Ia menilai jika putusan tersebut dijalankan, masa jabatan anggota DPRD akan menjadi lebih dari lima tahun, yang berarti pelanggaran terhadap konstitusi.
“Kalau putusan ini diikuti, maka pemilu DPRD tidak lagi lima tahun sekali. Itu jelas melanggar Pasal 22E Ayat 2. Ini keputusan yang inkonstitusional,” tegasnya.
Lebih lanjut, Qodari menilai putusan ini telah menimbulkan kebuntuan konstitusional. Di satu sisi, putusan MK bersifat final dan mengikat, namun di sisi lain, substansinya bertentangan dengan konstitusi.

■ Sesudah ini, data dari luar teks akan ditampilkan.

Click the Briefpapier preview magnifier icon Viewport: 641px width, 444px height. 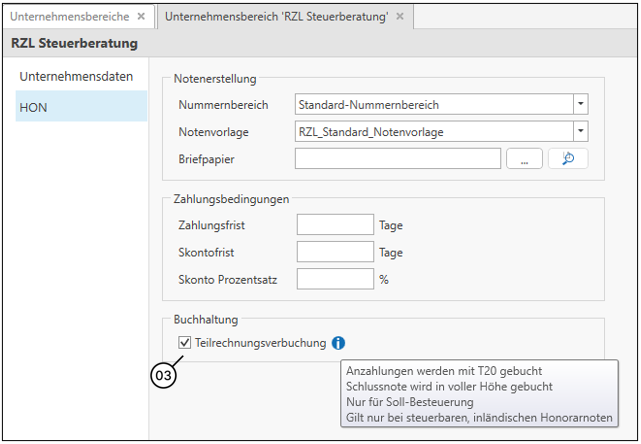tap(568, 158)
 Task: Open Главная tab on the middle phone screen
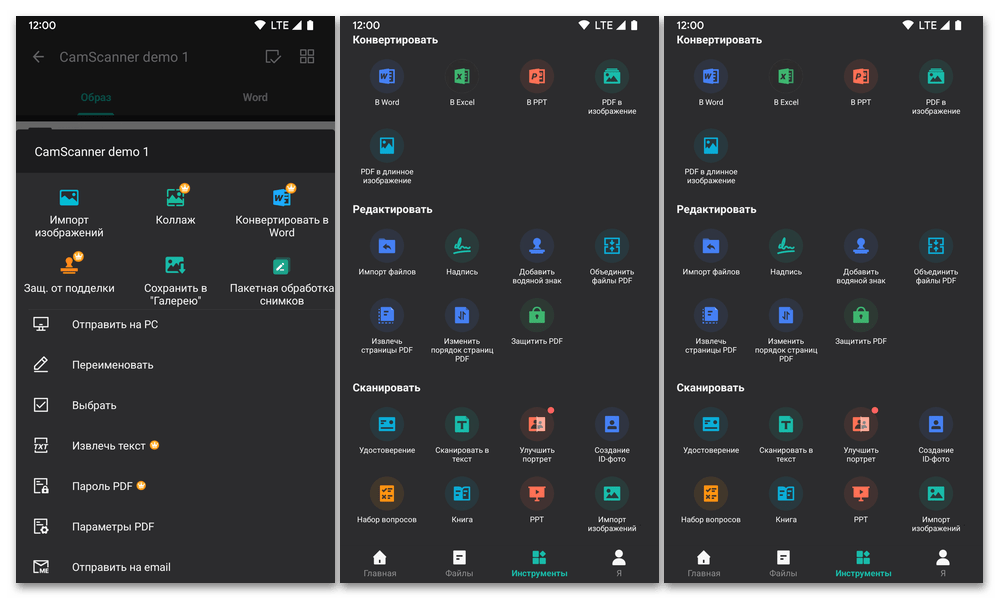coord(379,563)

“Kita masuk ke situasi yang tidak ada presedennya. Pemerintah serba salah. Kalau diikuti, artinya melanggar UUD. Tapi kalau tidak dijalankan, artinya mengabaikan putusan MK,” kata Qodari yang kini menjabat Wakil Kepala Staf Kepresidenan (KSP).
Qodari bahkan menyebut MK telah berubah dari penjaga konstitusi menjadi pihak yang merusaknya. “Seharusnya mereka menjaga konstitusi, bukan menabraknya. Kita butuh pembenahan serius dalam sistem peradilan konstitusional,” katanya.
Ia juga mengkritik pertimbangan MK yang dinilainya tidak didasarkan pada fakta empiris. Salah satunya terkait argumen bahwa partai politik kesulitan menyiapkan calon legislatif dan eksekutif secara bersamaan.
“Itu opini. Faktanya selama ini partai bisa menyiapkan kedua kandidat secara serentak. Jadi tidak bisa dijadikan alasan untuk memutus pemilu dipisah,” kata Qodari.
Ia menilai argumentasi MK dalam perkara ini bersifat spekulatif dan tidak cukup kuat untuk mengubah sistem pemilu serentak yang sudah berjalan efisien. Karena itu, ia mendorong adanya evaluasi menyeluruh terhadap kewenangan MK.
“Kalau MK terus seperti ini, maka sistem ketatanegaraan kita akan rusak. Kewenangan yang absolut tapi tidak terkendali itu sangat berbahaya,” tutup Qodari.